Official cash rate and property prices connection
Extract from RH Fusion Media Release: August 2016
At 2.30 pm on the first Tuesday of every month, except January, the Reserve Bank of Australia (RBA) issues its official cash rate announcement. This month, the RBA cut rates by 0.25%. The RBA is Australia’s central bank and has responsibility for the stability of the country’s currency, the maintenance of full employment, our economic prosperity and the welfare of the people of Australia.
To achieve these statutory objectives, the Bank has an ‘inflation target’ and seeks to keep consumer price inflation in the economy to 2–3%, on average, over the medium term. Controlling inflation preserves the value of money and encourages strong and sustainable growth in the economy over the longer term. The inflation rate is currently 1%, which partly explains the recent decision to trim the cash rate.

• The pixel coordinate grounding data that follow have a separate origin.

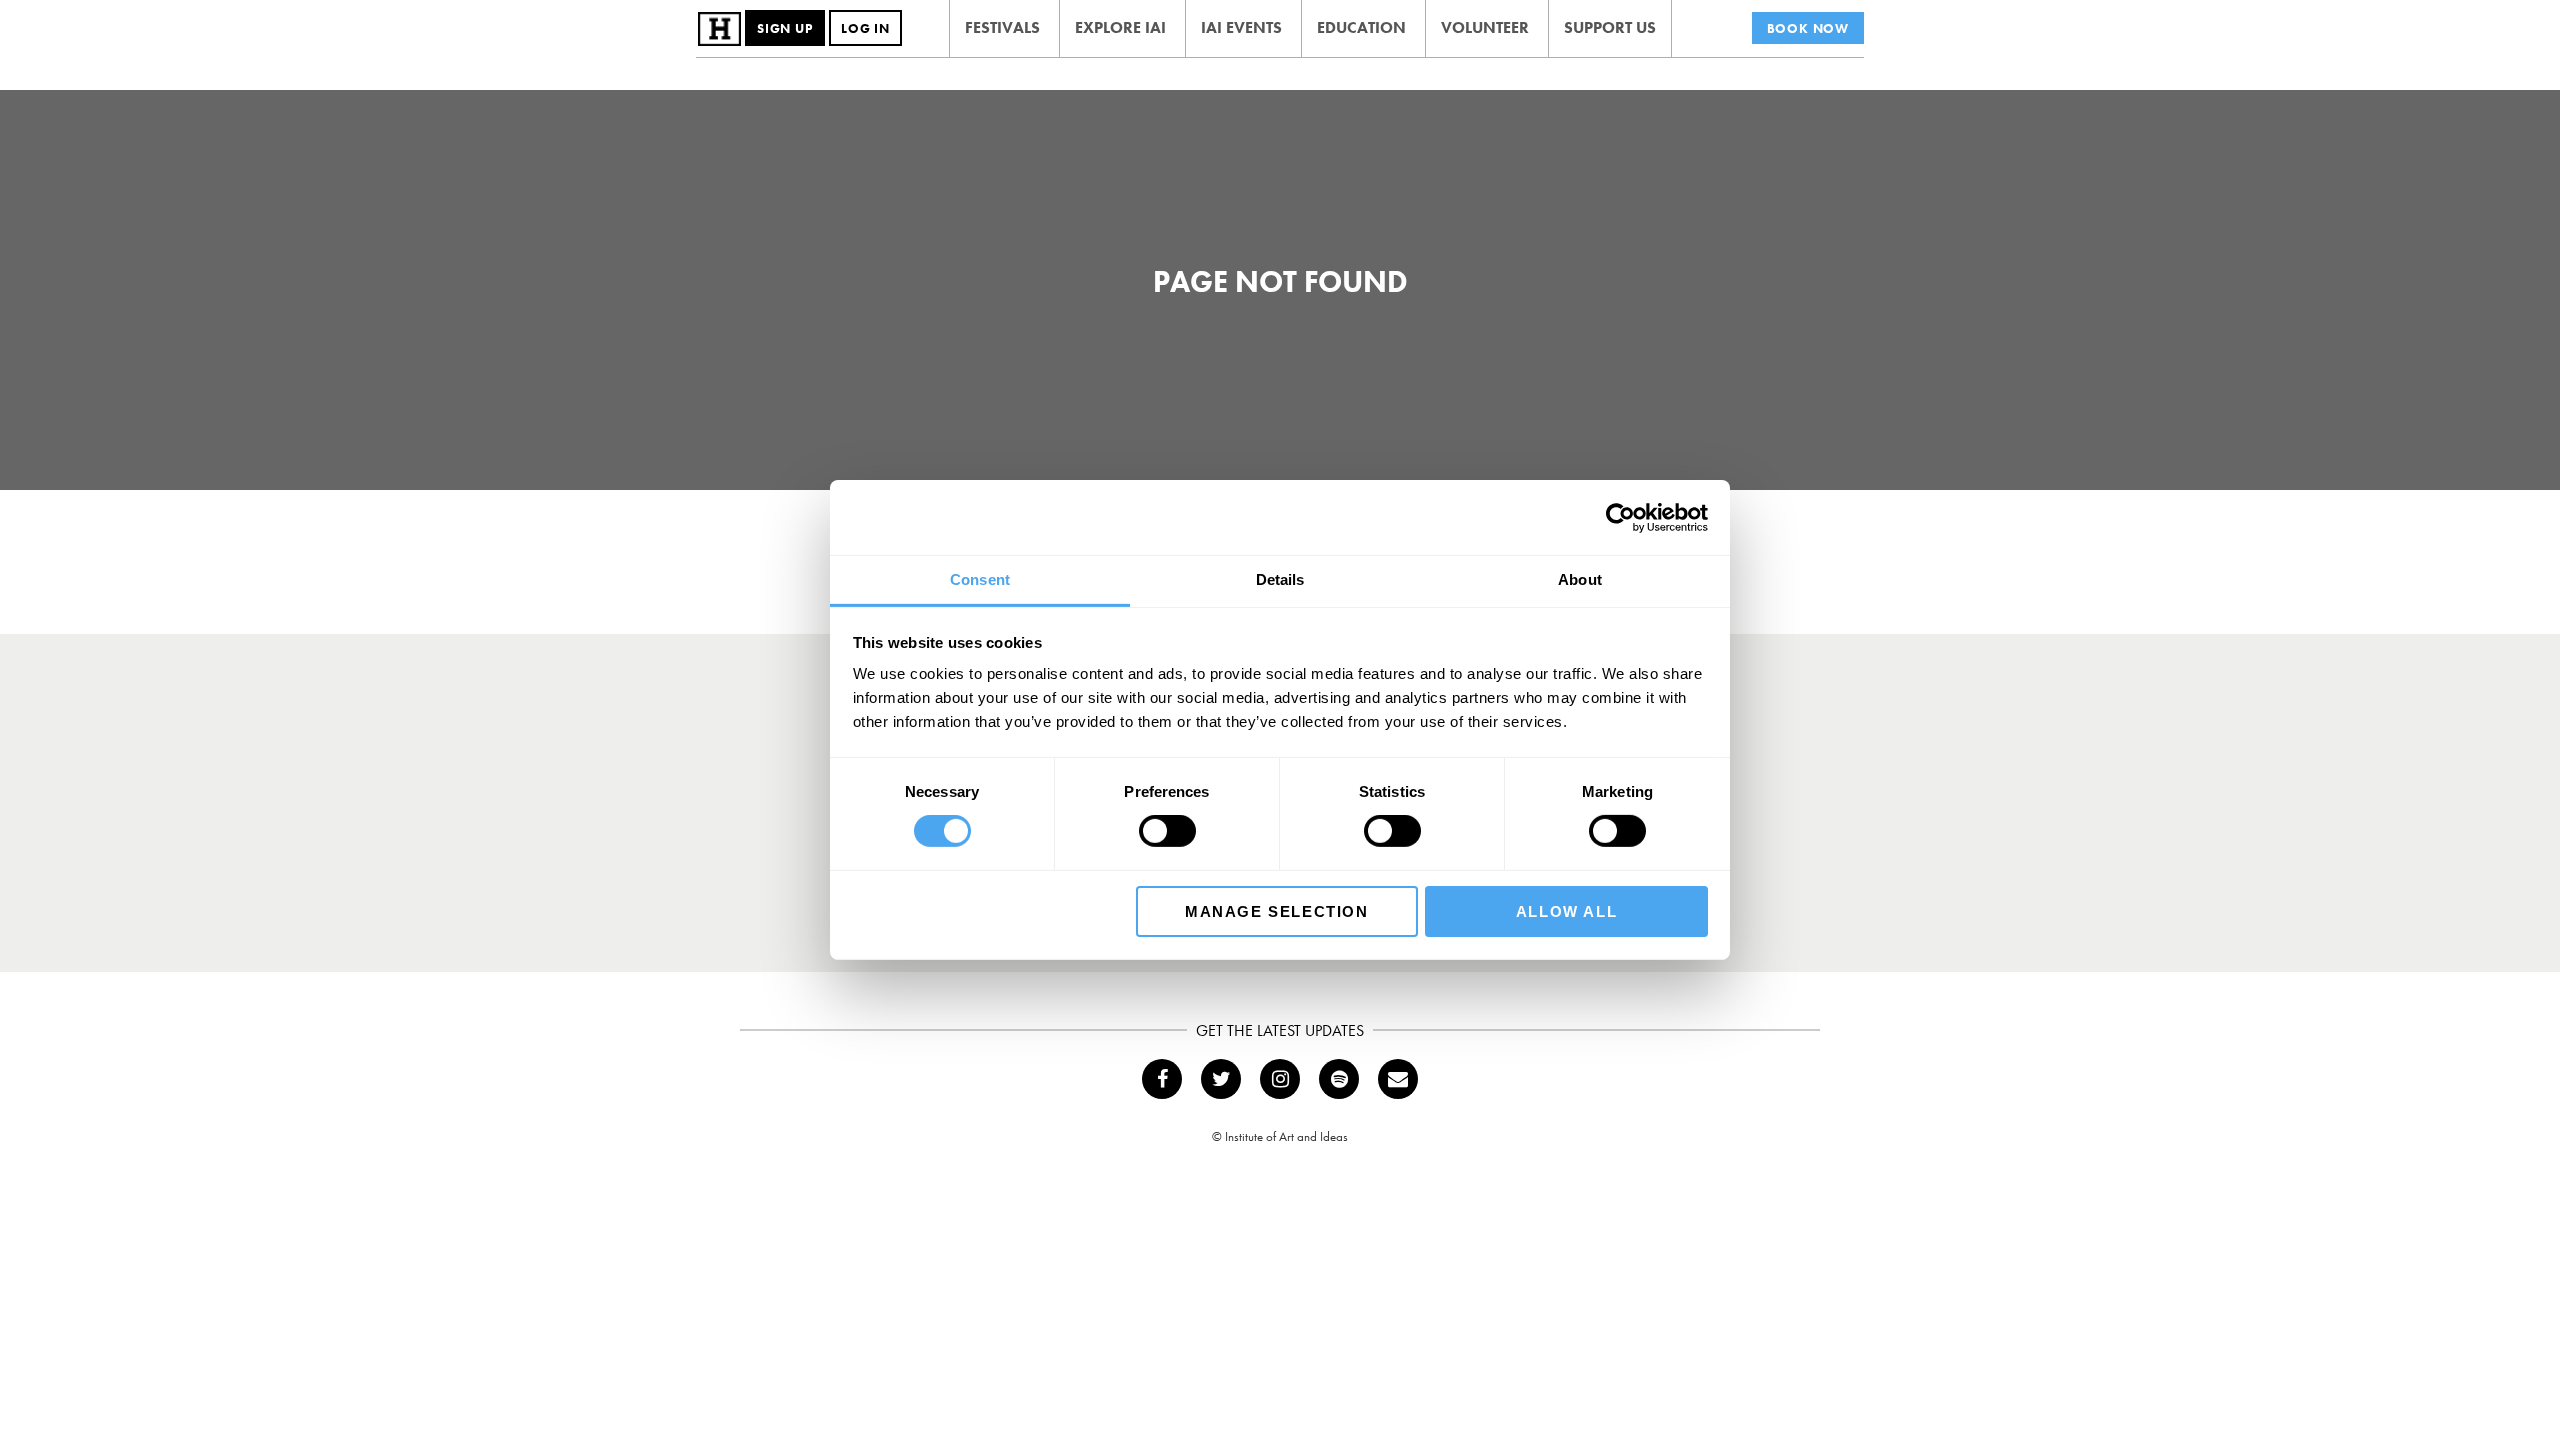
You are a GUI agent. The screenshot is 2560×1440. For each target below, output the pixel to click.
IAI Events (1241, 27)
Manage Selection (1277, 911)
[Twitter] (1221, 1079)
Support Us (1610, 27)
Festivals (1002, 27)
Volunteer (1485, 27)
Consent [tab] (980, 579)
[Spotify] (1339, 1079)
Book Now (1808, 28)
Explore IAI (1120, 27)
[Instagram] (1280, 1079)
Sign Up (785, 28)
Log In (865, 28)
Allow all (1566, 911)
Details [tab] (1280, 579)
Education (1361, 27)
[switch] (1167, 831)
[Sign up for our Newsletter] (1398, 1079)
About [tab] (1580, 579)
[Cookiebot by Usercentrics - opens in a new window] (1620, 517)
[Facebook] (1162, 1079)
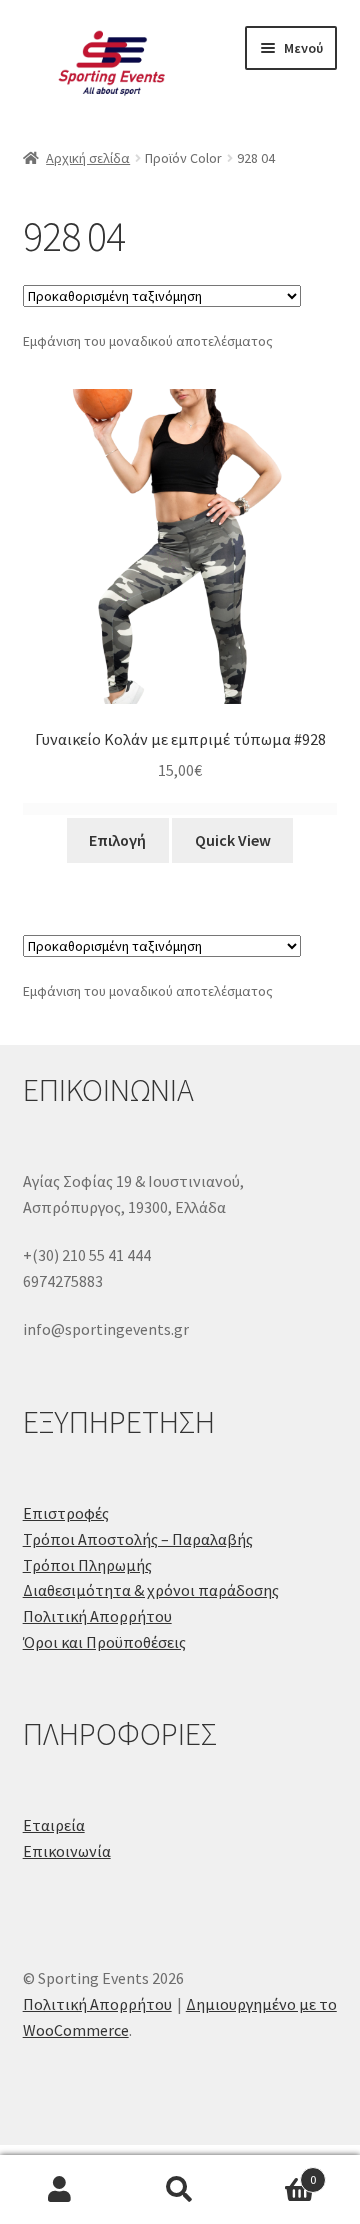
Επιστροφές (66, 1513)
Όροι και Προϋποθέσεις (104, 1642)
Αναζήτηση (180, 2190)
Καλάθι (278, 2172)
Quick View (233, 840)
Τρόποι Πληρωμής (87, 1565)
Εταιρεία (54, 1825)
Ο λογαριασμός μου (60, 2190)
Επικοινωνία (67, 1851)
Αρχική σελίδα (88, 158)
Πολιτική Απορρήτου (97, 1616)
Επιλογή (117, 840)
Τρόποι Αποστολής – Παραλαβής (138, 1539)
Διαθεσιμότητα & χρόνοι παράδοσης (151, 1590)
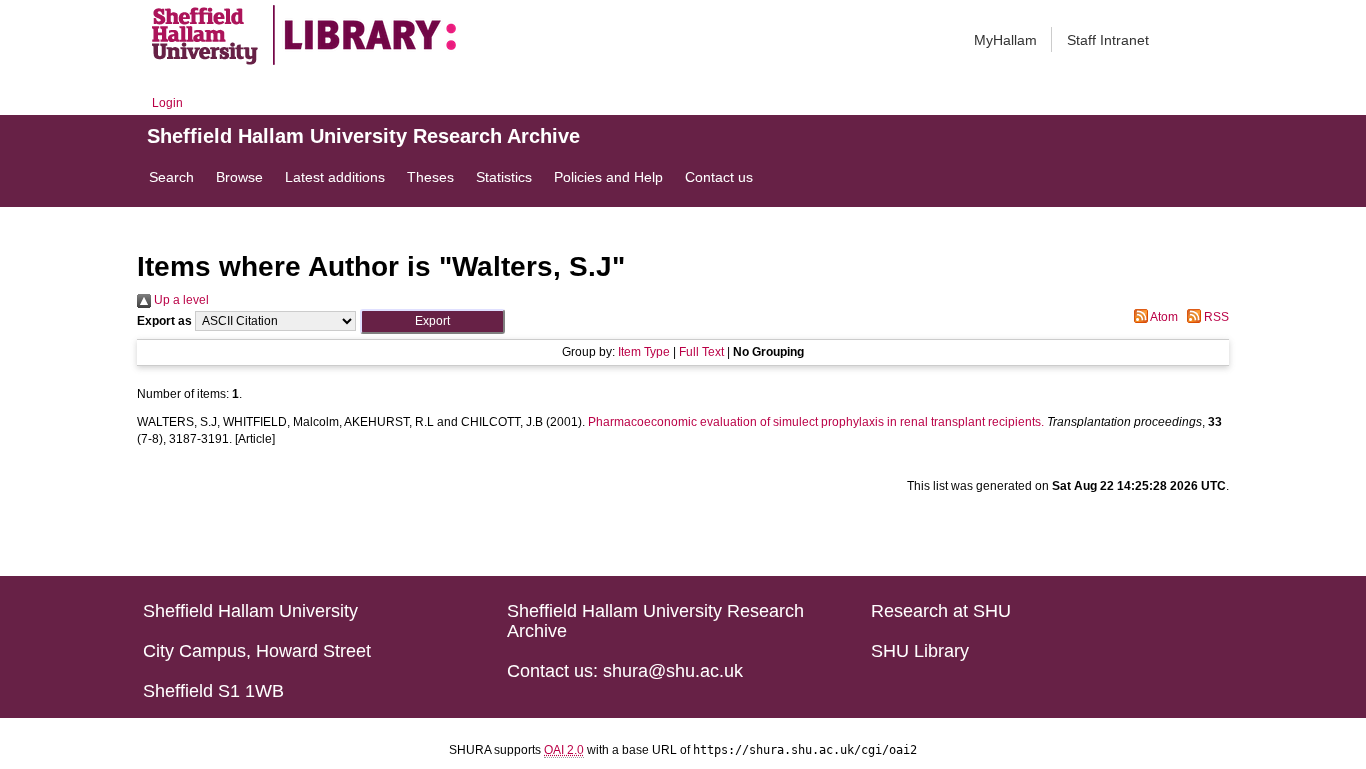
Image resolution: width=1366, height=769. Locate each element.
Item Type (644, 352)
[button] (432, 321)
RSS (1215, 317)
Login (167, 103)
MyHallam (1005, 40)
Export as (164, 321)
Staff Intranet (1108, 40)
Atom (1163, 317)
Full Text (701, 352)
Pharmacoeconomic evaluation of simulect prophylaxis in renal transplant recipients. (816, 422)
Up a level (180, 300)
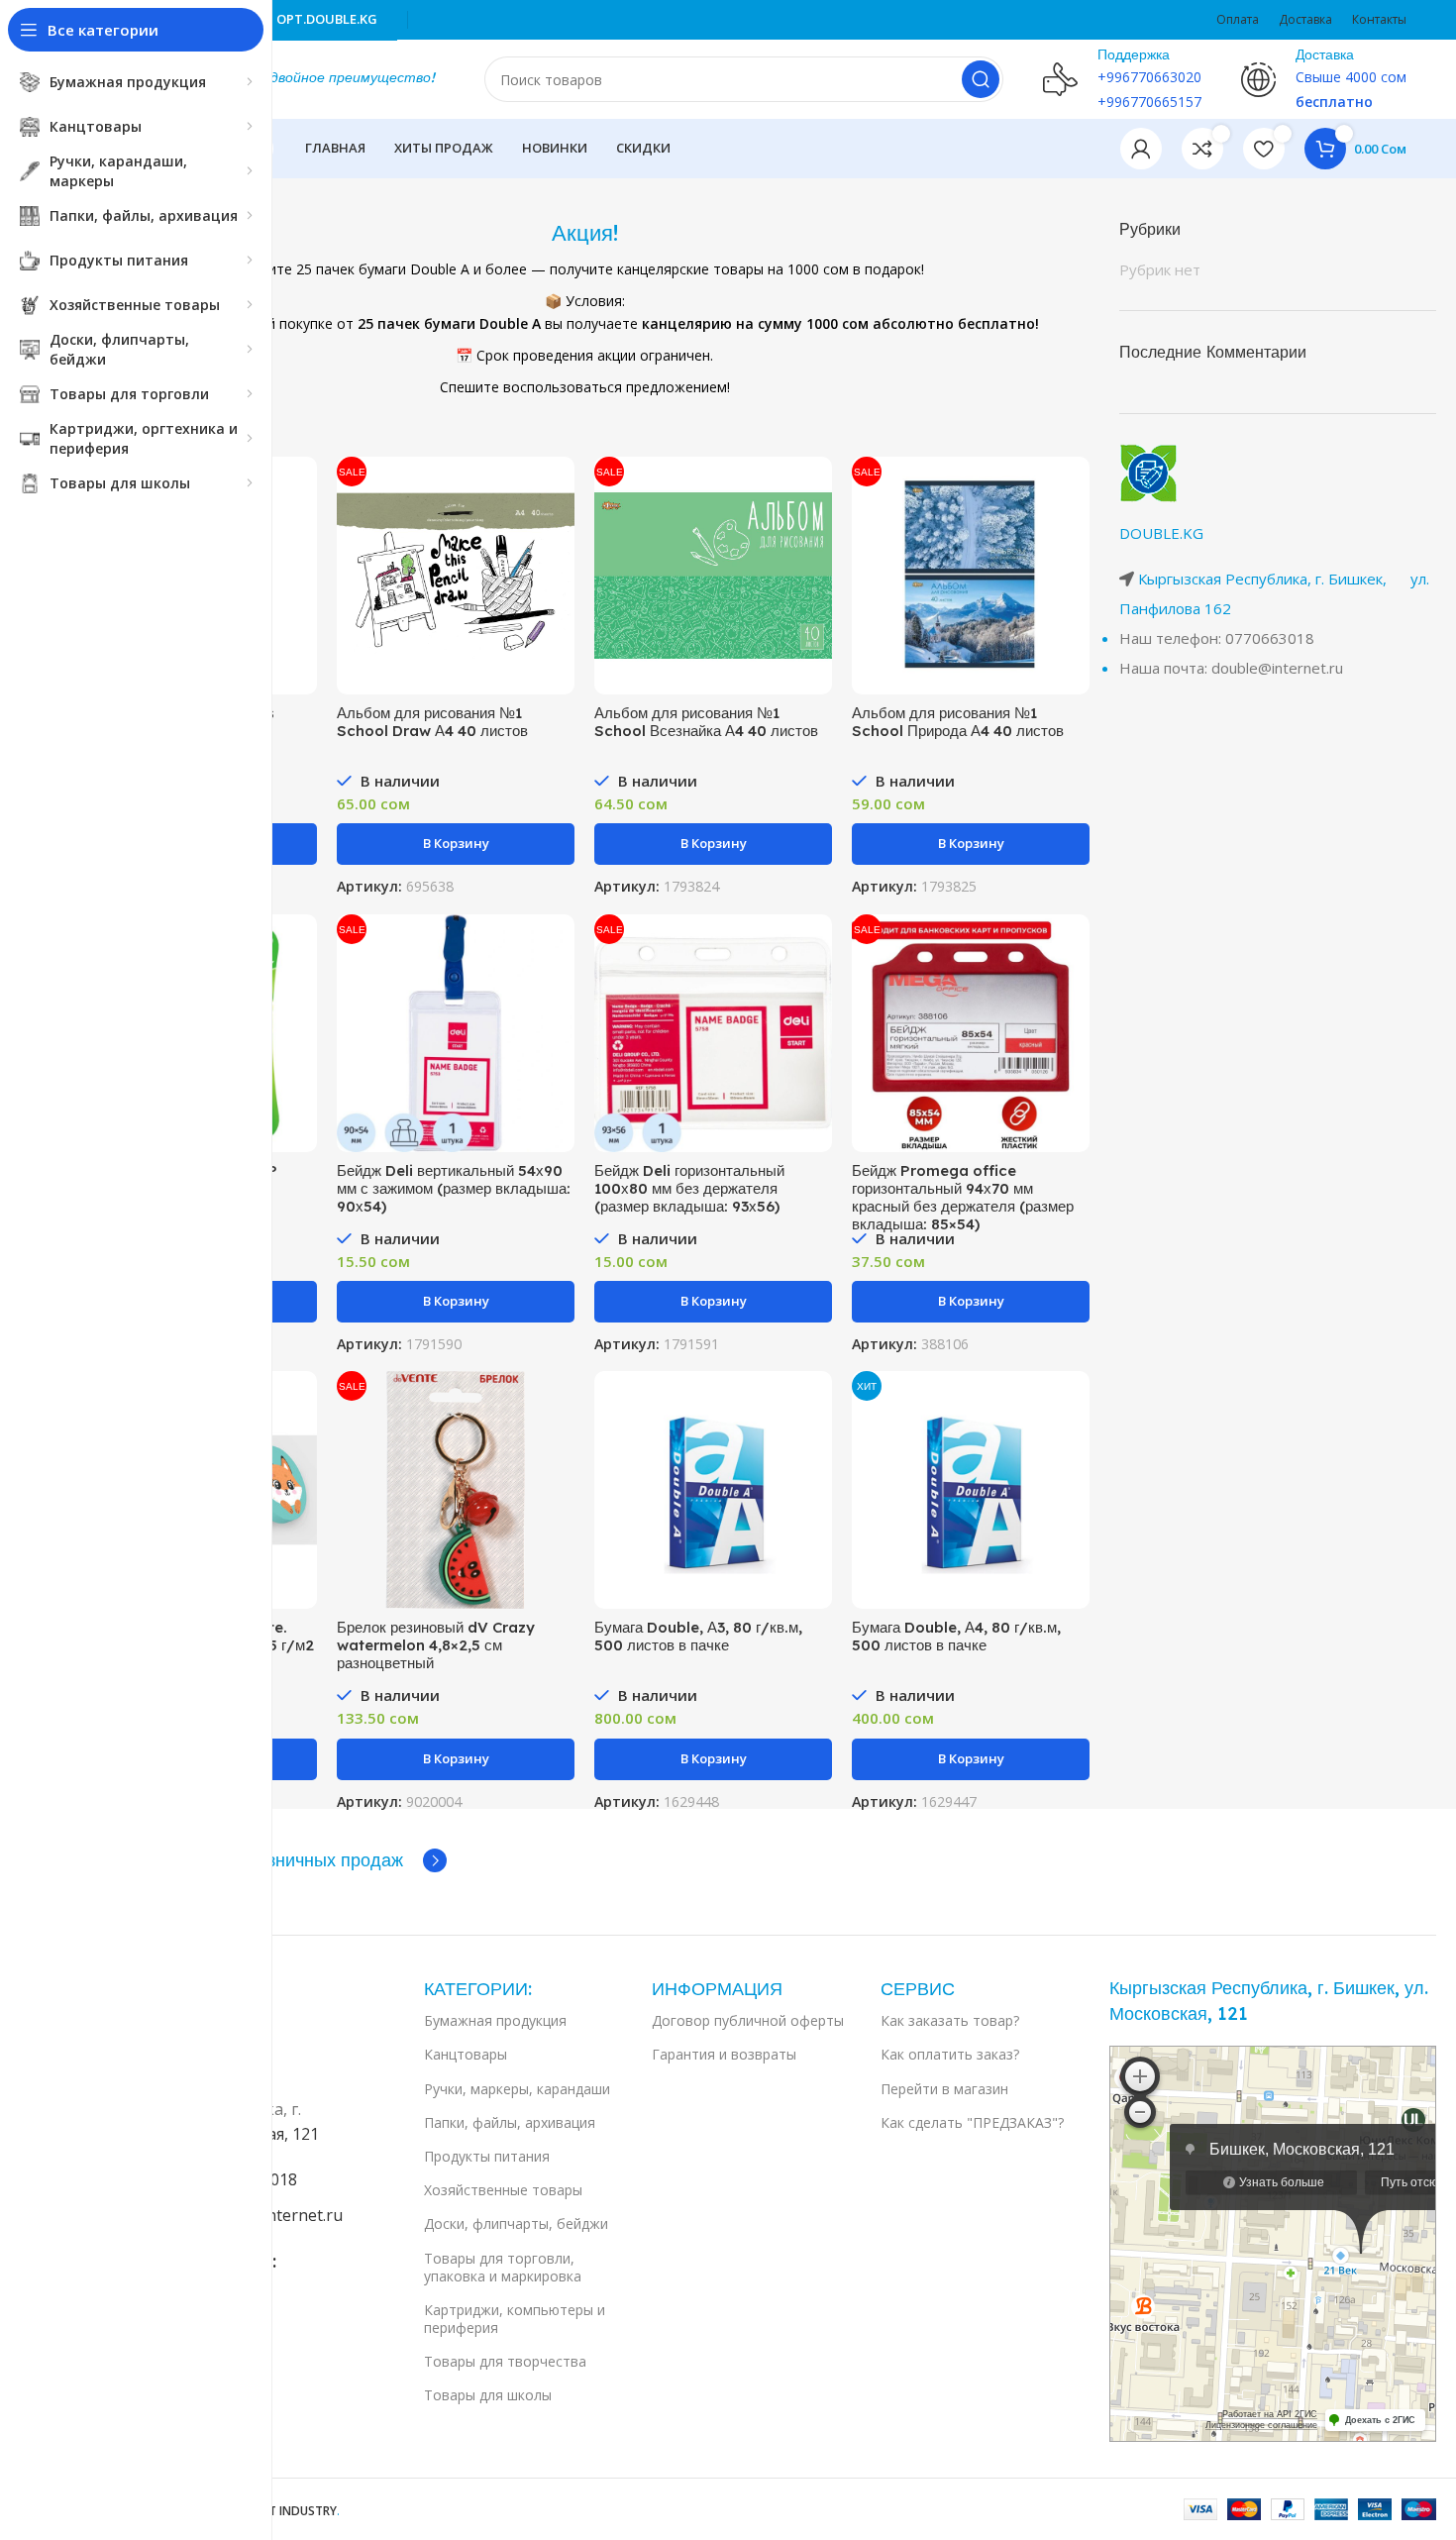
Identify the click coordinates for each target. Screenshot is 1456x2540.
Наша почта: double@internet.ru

Controlling inflation through monetary policy involves determining the interest rate on overnight loans in the money market, which is referred to as ‘the cash rate’. In turn, the cash rate impacts other interest rates in the economy such as home mortgages and investment loans, in addition to impacting economic activity and the rate of inflation.
You don’t need to be an expert such as Angus Raine or Paul Clitheroe to understand there’s a clear connection between interest rates and property values – and that there are additional factors such as government policy, taxation and social trends that can impact prices. That said, while the cash rate can be a key driver of activity, it may have a different impact depending on where you own an investment property, whether it’s Devonport, Dubbo or Darwin. Indeed prices may be steaming ahead in one capital city and stabilising in other parts of Australia.
Nonetheless, the historically low cash rate, coupled with reduced mortgage interest rates, has encouraged more investor and owner-occupier activity across Australia, and is consequently pushing up demand and prices since June 2012. Again, you don’t need to be a real estate whiz to figure out the connection. If investors can access ‘cheap money’ as a result of low interest rates, then they can borrow more and invest it in bricks and mortar. On the flipside, if interest rates start to head north, money is more ‘expensive’ and fewer buyers and investors can afford to take out mortgages and purchase property – and accordingly the market stabilises.